Notas al margen
David Fernández
Los portavoces espantapájaros del Congreso
Gafas de cerca
La municipal es la menos ideologizada de las formas de poder político, por estar ligada a la inmediatez de los asuntos cotidianos. A los políticos locales se los encuentra uno en un concierto o en un supermercado. En materia turística, los ayuntamientos tienen alguna mano. No mucha, porque sus ordenanzas se deben atener a la pirámide de leyes autonómicas, estatales y comunitarias (la Europa rica quiere que España ejerza de destino turístico, y no va a tomar medidas drásticas contra sus patologías: “Has recibido mucho; da buenas bebida y comida (?), satisface a nuestros jubiletas, playeros y fiesteros”).
Lo que para los pueblos es gloria –los turistas–, para las ciudades objeto del deseo de aerolíneas e inversores se está convirtiendo en algo problemático, cuyo saldo para las ciudades y sus residentes no está tan claro como proclaman quienes, legalmente, explotan los negocios turísticos: el consumo de agua de un transeúnte multiplica al de un lugareño estable; las necesidades de Policía y recogida de basuras, otro tanto: en estos servicios públicos locales, la atención al cliente externo se zampa la atención al cliente interno.

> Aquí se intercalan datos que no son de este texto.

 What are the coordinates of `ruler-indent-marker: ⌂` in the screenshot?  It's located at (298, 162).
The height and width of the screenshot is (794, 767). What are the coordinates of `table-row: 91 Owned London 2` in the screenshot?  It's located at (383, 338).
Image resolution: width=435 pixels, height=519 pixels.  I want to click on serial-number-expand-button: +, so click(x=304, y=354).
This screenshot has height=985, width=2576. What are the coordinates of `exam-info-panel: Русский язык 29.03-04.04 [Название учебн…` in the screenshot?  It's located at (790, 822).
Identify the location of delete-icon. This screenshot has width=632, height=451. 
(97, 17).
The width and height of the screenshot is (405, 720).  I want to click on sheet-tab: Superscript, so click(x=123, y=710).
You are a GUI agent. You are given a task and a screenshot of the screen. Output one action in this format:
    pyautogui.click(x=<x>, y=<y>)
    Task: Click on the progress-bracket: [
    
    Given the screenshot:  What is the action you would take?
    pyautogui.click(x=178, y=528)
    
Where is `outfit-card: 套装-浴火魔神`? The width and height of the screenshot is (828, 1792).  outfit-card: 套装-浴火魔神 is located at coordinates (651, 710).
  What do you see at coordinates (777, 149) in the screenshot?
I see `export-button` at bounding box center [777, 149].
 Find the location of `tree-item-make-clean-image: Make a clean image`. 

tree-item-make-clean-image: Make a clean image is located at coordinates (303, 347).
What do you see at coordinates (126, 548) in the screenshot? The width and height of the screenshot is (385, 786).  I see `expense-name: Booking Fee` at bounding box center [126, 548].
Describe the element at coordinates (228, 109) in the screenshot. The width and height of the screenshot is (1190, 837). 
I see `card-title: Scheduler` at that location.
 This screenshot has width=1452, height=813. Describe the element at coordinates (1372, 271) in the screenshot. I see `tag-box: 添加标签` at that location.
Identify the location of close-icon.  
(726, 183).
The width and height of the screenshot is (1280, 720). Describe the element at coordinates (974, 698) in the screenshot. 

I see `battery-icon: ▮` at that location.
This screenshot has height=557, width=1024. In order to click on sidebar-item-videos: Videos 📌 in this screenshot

La llegada de oleadas masivas necesitaba más oferta que las de los hoteles, y sobre todo para el turista tieso. Surgieron así los edificios de apartamentos puramente turísticos, contra los que poco hay que objetar: están bajo relativo control, aparte de haber salvado de la piqueta a muchas casonas. El alcalde sevillano Sanz, valga el ejemplo, quiere obligar a aquellos que explotan pisos en casa de comunidad de vecinos –nada que ver con el modelo anterior– a identificarse con una placa en la puerta del inmueble. Parece sensato... y cosmético. Estas VUT (Viviendas de Uso Turístico) son una especie de pensiones sin responsable in situ, alimentadas por plataformas USA. Comparadas con las exigencias de todo tipo con las que se somete a los hoteles, las de las VUT son jauja: mi no compriender.
En el fondo, la placa apuntala un poco más a un engendro, pero sirve para que, por ejemplo, quien se interese por un piso allí sepa que puede encontrarse cada día con perpetuos “melones por calar” en el ascensor o la azotea. O bien mirado –y viva el mercado libre–, para montar en ese bloque su negocio turístico a tiro de licencia exprés. (¿Por qué no autorizar en los condominios otras actividades potencialmente turísticas, como pequeños casinos o casas de citas? Las ha habido, y enquistadas, ocasionando extraordinarios daños psicológicos, patrimoniales y “morales” a los residentes fijos.)